新型ミニバンがストリームを名乗らないワケ

(撮影:梅谷 秀司)

ホンダから2月中旬に発売された「ジェイド」。背の低いスタイルながら、3列シートで最大6人が乗れる新型車だ。排気量1500ccのガソリンエンジンとモーターを組み合わせた「i-DCD」と呼ぶシステムを組み込んだハイブリッド車(HV)でもある。

発売当初、ホンダにはジェイドを「ミニバン」と表現して欲しくないようなニュアンスもなんとなく感じられたものの、先日開かれた試乗会の商品説明の場では、「新価値ミニバン」だと改めて伝えられた。筆者は日本で3列シートの車がすべからくミニバンと呼ばれることにはそもそも異論もあるぐらいだが、ホンダにしてみてもやっぱりミニバンと位置づけたほうが、ジェイドをユーザーに訴求しやすいと考えたようだ。

オデッセイとストリームの流れをくむ

ジェイドは、現行の5代目で背が高く箱型のモデルになってしまった「オデッセイ」の4代目以前や、2代目を最終型として2014年6月に生産を終了した「ストリーム」の流れを継ぐモデルでもある。

これをボディサイズで説明するとわかりやすいかもしれない。ジェイドは全長4650ミリ×全幅1775ミリ×全高1530ミリ。対してオデッセイの4代目が全長4800ミリ×全幅1800ミリ×全高1545ミリ(エンジン排気量2400cc)、5ナンバーサイズの2代目ストリームが全長4570ミリ×全幅1695ミリ×全高1545ミリ(同1800~2000cc)であることから、ちょうど中間に位置するような大きさとなっている。

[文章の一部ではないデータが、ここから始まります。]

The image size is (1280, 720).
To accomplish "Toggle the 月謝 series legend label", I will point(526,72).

現行の5代目オデッセイは初代~2代目の価値観に近く、事実上「エリシオン」の後継車種として展開されている。であれば、オデッセイの弟分に違いないジェイドが、3代目ストリームを名乗って登場したとしても不思議ではなかった。だが、ホンダの意図は明確に違う。開発責任者によると、「ストリームクラスのクルマであるとユーザーに勘違いされたくなかったので、ストリームという車名を残すことは考えず、新しいグローバルネームでいきたかった」のだという。